Real estate gifts routed to MatchingDonors.com receive prioritized handling — clear title transfer, fair-market-value appraisal, and a deduction letter inside 60 days. Proceeds fund the matching platform that has connected over 15,000 registered donors with patients in need.
See how much impact your property could make.
Well-known 501(c)(3) charities serving Eastman — local branches plus national organizations that accept real estate.

Funds cancer research, patient support programs, and prevention education nationwide.
Builds and repairs affordable homes alongside families working toward stable, long-term homeownership.
Provides shelter, disaster relief, addiction recovery, and food assistance to people in crisis.
Delivers emergency response, blood services, and disaster recovery across the country.
Funds job training and employment placement programs through donated goods and community services.
Charities serving Eastman put donated value to work locally — funding housing programs, youth services, food assistance, and disaster readiness across Dodge County.
Choosing a nearby organization means the impact of your Eastman property is visible in the same community the property sits in.
A transparent, four-step process ensures a smooth transition from property to philanthropy. (The exact process may differ between organizations, these are the general phases)

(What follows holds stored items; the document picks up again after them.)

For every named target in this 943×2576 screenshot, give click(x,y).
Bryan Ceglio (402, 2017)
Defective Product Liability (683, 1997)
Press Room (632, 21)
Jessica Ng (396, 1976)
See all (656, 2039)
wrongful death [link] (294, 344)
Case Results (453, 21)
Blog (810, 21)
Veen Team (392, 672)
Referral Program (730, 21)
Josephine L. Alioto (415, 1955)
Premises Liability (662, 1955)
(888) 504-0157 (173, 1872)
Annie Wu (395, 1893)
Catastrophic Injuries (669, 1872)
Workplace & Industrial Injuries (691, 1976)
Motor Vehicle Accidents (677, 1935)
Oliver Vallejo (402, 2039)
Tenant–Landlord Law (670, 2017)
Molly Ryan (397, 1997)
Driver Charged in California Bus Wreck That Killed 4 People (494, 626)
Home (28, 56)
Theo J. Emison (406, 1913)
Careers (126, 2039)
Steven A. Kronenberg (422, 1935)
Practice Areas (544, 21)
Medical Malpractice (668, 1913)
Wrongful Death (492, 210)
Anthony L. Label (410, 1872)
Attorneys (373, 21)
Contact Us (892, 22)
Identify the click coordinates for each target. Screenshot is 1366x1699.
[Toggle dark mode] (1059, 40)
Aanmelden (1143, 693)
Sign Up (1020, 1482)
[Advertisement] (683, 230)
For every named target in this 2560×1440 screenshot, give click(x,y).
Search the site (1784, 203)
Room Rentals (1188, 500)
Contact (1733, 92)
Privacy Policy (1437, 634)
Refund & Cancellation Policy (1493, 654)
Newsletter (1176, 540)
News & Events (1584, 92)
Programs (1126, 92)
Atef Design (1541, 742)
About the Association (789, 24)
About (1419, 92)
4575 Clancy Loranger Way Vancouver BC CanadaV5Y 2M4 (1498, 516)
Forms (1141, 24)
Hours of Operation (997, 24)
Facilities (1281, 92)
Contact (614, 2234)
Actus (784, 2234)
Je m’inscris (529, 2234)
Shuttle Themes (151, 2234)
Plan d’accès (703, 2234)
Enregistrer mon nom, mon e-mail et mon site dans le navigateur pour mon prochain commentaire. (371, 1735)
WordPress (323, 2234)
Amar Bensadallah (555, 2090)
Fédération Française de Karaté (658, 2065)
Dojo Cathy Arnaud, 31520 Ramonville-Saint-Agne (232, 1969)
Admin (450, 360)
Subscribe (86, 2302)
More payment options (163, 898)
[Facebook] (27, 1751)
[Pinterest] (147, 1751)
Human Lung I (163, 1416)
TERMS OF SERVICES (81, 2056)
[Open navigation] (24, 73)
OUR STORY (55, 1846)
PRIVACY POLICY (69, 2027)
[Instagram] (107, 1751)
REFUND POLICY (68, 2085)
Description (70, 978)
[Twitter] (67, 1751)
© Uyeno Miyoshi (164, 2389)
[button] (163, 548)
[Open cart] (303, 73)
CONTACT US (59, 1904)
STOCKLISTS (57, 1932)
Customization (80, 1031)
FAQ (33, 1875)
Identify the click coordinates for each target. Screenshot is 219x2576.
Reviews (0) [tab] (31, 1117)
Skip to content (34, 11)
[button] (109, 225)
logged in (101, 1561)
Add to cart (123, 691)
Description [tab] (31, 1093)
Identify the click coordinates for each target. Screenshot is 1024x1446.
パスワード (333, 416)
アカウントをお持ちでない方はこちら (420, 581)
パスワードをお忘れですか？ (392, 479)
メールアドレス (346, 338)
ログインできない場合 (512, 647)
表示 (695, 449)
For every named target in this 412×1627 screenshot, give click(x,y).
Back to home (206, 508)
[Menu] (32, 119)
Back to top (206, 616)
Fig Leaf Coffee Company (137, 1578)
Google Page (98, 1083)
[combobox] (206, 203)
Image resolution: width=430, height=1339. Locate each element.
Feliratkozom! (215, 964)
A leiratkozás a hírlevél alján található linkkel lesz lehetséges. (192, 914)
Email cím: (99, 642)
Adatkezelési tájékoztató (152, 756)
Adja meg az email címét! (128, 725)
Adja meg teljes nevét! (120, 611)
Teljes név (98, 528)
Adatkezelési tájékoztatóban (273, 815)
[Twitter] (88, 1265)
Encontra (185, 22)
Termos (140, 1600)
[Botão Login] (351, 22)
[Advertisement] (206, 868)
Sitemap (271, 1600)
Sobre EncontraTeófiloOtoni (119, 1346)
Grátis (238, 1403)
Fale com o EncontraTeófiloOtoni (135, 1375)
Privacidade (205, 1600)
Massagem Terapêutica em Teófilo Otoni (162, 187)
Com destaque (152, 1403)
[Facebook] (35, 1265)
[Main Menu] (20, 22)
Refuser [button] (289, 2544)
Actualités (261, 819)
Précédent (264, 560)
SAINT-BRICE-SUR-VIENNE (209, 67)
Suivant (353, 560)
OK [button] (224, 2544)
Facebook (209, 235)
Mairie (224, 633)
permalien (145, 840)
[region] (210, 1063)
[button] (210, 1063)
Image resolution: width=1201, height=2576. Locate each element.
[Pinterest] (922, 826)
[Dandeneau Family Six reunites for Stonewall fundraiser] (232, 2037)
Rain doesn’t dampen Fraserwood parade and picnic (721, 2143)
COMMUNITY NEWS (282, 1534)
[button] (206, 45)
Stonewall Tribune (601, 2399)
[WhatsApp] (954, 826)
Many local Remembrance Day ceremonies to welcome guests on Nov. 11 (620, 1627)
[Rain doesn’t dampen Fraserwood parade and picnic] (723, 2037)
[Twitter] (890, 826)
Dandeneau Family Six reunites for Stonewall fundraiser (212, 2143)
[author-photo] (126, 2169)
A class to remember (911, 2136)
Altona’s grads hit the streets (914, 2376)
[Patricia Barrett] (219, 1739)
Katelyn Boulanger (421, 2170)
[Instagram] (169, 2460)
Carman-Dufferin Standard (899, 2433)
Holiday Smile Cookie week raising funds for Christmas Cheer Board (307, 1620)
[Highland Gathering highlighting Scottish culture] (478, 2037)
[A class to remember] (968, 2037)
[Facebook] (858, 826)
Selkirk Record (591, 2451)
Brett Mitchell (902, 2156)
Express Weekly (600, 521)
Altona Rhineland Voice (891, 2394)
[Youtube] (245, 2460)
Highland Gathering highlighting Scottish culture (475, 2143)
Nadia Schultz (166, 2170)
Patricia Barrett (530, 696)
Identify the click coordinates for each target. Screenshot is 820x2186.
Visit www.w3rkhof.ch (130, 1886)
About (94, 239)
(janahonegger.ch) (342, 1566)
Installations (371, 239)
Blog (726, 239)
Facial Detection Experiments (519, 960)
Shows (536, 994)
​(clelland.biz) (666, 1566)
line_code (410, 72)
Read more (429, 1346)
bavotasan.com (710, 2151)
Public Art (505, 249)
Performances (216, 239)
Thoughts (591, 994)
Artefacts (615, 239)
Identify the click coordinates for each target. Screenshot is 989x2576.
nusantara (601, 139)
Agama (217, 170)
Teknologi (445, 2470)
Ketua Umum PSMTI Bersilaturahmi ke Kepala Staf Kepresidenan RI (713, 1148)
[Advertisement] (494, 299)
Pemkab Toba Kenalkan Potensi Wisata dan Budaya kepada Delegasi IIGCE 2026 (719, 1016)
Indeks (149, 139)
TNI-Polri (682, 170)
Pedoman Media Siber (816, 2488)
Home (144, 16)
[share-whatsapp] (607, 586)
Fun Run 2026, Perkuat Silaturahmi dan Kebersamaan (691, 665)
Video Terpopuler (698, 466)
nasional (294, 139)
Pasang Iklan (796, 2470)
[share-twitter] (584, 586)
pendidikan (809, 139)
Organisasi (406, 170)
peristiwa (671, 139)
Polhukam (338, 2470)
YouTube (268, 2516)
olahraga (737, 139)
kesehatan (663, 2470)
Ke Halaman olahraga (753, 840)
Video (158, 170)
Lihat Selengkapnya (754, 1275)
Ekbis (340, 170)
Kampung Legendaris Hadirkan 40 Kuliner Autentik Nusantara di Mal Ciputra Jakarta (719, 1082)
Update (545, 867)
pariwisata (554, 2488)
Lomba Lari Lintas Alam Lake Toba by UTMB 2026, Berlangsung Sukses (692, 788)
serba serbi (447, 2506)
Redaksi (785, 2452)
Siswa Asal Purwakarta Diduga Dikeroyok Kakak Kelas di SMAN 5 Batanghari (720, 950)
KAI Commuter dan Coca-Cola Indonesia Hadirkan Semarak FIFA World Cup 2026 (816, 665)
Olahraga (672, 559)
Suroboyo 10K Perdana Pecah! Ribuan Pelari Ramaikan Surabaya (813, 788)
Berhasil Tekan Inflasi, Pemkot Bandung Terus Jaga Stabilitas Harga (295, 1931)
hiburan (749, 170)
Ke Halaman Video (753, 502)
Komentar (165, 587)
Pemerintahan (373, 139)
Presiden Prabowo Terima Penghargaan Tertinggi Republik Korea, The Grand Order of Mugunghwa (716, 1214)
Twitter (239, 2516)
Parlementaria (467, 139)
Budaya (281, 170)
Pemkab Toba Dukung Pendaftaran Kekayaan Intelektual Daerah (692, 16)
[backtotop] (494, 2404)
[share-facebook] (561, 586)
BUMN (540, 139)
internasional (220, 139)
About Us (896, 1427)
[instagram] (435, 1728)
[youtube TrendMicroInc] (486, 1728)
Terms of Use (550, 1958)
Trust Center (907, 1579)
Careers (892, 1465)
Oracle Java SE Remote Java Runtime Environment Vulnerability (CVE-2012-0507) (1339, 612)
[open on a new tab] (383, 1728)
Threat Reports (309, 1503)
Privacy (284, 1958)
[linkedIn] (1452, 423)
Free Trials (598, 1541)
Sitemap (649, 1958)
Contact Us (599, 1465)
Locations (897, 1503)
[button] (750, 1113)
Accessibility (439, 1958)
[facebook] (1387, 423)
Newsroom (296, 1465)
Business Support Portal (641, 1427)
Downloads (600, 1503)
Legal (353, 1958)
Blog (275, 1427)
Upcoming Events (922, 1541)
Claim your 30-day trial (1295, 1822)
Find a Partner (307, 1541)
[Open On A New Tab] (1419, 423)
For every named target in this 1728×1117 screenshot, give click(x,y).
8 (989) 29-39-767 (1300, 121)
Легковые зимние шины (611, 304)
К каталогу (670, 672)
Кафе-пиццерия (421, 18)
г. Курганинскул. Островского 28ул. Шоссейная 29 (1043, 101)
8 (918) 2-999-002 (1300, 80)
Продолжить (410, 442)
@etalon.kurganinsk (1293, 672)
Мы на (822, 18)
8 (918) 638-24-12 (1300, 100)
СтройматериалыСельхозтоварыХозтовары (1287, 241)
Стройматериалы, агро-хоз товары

Your charity will conduct a preliminary assessment of your property's market value and suitability for donation.
Their experts handle title searches, environmental checks, and prepare all necessary transfer paperwork.
The property is officially transferred to the charity. You receive IRS Form 8283 for tax deduction purposes.
The property is sold and proceeds are distributed to your chosen charity to fund their mission.
A Eastman sale nets you cash, but only after agent commissions, closing costs, repairs, and capital gains tax are subtracted. What reaches your pocket is a fraction of the headline price.
A donation removes those subtractions. There is no commission and no capital gains event, and the charitable deduction is calculated on the property's full fair market value rather than the reduced net of a sale.
Straight answers on donating real estate, the tax treatment, and what to expect.
When the mortgage exceeds the property's value, a donation gets complicated and the usual deduction may not apply. The receiving charity reviews the loan balance early on so you know where you stand before committing.
Residential homes, vacant land, commercial buildings, and multi-family properties can all qualify. Condition and title issues are addressed during review rather than disqualifying a property upfront.
Typically nothing out of pocket. The receiving charity generally covers title work, closing, and related costs, and there are no agent commissions on a donation.
For high-value Eastman properties the case is often stronger: the larger the unrealized gain, the more capital gains tax a donation avoids, and the larger the fair-market-value deduction.
It depends on the organization. Some charities sell donated real estate and direct the proceeds to their programs; others may put a property to use directly. The receiving charity can explain its intended use before you complete the gift.
Selling first triggers capital gains tax and sale costs, shrinking the amount left to give and to deduct. Donating the property directly skips the gain entirely and bases the deduction on full fair market value — usually the more efficient route for appreciated Eastman real estate.
Find vetted real-estate-accepting charities elsewhere in the country.